• [LISTED ENTRIES]
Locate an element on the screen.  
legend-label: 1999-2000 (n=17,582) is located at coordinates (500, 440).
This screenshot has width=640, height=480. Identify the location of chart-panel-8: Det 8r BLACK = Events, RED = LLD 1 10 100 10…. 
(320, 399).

--

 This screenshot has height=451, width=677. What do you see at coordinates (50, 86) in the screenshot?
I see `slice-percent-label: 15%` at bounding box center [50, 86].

• [TASK REQUIREMENTS]
How many lines in the records above contain the word "coordinates"? Reply with the number alone.

• [OUTPUT OF THE TASK]
2